Sayfa Metni:
- - - - -
Komşu ve kardeş Irak, müteahhitlerimize coğrafi konumu sayesinde sağladığı lojistik avantajların yanında, ülkemize siyasi ve kültürel yakınlığı ile de Türk müteahhitlerine önemli işbirliği ve ortaklık fırsatları sunmaktadır. Bu itibarla Irak, DAEŞ’in mağlup edilmesinin ardından girilen yeniden yapılanma sürecinde Türk Müteahhitleri için tekrar bir cazibe merkezi konumuna gelmiştir. Büyükelçiliğimizin de katkılarıyla Türkiye Müteahhitler Birliği tarafından 25 Nisan 2019 tarihinde Bağdat’ta gerçekleştirilen “Irak’ın Yeniden İmarı İçin İnşaat Forumuna” ülkemizin önde gelen müteahhitlik firmalarının gösterdiği yoğun ilgi de bunun işaretidir.
- - - - -
Verilen Bilgiler:
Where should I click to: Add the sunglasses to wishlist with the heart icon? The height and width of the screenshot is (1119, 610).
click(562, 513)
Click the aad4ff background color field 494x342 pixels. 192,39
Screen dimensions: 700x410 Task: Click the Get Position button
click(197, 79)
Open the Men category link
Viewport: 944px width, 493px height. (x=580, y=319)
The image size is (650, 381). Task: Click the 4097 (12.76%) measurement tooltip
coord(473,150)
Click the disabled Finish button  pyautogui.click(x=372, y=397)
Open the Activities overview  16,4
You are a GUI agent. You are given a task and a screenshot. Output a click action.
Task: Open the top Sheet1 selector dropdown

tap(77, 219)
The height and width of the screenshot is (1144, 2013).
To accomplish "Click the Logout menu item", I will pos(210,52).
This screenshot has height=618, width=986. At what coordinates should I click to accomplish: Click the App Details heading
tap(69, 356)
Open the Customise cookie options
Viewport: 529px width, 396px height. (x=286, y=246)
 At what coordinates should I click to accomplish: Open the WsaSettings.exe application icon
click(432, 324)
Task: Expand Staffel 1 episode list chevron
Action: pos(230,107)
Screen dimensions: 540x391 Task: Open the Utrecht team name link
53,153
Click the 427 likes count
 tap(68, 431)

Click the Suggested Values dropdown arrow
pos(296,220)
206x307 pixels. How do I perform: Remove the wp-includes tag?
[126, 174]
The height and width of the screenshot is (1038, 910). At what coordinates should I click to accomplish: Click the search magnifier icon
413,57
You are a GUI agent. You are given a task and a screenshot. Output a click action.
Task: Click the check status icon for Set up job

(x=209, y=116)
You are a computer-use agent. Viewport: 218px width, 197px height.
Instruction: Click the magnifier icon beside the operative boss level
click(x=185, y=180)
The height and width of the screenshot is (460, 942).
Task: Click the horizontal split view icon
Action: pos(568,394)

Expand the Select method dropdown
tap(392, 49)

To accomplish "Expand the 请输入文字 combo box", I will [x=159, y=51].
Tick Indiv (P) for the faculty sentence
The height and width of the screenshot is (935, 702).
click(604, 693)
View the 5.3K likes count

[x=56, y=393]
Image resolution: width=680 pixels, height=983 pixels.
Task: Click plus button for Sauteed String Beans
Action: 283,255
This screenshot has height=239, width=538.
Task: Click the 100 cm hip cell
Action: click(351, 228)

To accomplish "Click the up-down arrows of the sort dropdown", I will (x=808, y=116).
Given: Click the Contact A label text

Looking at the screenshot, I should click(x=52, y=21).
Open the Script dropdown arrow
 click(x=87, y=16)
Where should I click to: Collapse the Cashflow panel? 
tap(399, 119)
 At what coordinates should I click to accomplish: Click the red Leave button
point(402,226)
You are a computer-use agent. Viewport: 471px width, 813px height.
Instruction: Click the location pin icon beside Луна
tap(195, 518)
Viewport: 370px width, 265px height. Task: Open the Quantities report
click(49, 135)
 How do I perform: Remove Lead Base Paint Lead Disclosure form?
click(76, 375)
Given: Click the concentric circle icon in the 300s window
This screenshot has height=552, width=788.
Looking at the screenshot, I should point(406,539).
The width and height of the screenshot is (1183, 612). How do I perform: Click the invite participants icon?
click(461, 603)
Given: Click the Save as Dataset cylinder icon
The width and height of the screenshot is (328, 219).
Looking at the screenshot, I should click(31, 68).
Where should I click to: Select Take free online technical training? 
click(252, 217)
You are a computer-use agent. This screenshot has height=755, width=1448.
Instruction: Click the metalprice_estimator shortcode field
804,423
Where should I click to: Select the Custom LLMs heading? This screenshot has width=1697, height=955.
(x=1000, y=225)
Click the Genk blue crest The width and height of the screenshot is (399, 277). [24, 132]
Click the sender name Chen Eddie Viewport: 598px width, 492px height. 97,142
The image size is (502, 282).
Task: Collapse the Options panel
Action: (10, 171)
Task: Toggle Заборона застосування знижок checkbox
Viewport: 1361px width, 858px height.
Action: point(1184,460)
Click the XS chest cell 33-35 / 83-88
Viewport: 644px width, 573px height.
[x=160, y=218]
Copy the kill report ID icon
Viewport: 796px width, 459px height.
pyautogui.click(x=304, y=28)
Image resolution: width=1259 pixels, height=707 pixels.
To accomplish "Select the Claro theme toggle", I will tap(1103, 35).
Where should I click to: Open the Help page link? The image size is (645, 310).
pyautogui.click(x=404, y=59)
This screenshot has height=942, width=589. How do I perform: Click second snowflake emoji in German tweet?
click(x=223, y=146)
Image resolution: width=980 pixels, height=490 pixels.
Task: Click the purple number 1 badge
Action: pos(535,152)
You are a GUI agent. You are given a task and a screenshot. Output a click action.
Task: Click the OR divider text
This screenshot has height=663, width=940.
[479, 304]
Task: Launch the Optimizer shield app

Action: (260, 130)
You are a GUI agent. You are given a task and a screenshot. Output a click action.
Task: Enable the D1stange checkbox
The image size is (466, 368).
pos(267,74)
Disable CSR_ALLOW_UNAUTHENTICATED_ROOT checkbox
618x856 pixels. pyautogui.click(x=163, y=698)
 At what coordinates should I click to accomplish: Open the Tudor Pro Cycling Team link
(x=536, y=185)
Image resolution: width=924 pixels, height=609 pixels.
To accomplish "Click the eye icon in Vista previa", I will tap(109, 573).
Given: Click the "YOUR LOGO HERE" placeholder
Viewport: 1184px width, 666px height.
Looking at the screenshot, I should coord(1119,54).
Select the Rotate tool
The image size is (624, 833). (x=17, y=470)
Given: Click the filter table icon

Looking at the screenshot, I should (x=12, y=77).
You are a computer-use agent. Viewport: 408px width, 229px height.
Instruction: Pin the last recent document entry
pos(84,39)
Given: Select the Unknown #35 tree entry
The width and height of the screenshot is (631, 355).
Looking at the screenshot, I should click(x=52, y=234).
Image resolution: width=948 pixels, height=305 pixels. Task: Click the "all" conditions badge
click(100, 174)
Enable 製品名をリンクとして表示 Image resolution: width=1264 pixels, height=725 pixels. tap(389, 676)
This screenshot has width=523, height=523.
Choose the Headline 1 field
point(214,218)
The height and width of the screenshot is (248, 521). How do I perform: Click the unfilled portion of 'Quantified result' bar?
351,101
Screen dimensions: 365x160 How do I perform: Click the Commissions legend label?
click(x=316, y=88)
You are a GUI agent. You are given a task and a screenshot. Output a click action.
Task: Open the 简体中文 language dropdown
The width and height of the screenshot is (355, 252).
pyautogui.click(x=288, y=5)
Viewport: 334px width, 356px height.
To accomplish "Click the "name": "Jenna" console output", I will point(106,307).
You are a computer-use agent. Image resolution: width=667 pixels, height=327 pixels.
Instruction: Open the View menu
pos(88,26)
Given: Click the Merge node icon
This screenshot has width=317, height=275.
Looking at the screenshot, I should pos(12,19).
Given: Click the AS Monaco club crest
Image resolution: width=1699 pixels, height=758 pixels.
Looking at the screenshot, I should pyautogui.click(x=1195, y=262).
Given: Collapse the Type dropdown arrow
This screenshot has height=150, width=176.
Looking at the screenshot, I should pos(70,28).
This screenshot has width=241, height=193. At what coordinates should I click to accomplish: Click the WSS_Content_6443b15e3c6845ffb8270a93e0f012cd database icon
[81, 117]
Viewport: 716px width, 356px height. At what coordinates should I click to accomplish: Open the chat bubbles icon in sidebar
- - - - -
Sayfa metninde "Komşu ve kardeş Irak" sözleriyle başlayan paragrafı, ana bilgilerini koruyarak madde listesi biçiminde yeniden yazar mısınız?

- Irak, coğrafi konumu sayesinde Türk müteahhitlerine lojistik avantajlar sağlıyor.
- Türkiye'ye siyasi ve kültürel yakınlığıyla Türk müteahhitlerine önemli işbirliği ve ortaklık fırsatları sunuyor.
- DAEŞ'in mağlup edilmesinin ardından girilen yeniden yapılanma sürecinde Türk müteahhitleri için tekrar bir cazibe merkezi oldu.
- Bunun işareti, Türkiye Müteahhitler Birliğinin Büyükelçiliğimizin katkılarıyla 25 Nisan 2019'da Bağdat'ta düzenlediği "Irak'ın Yeniden İmarı İçin İnşaat Forumu"na önde gelen Türk müteahhitlik firmalarının gösterdiği yoğun ilgidir.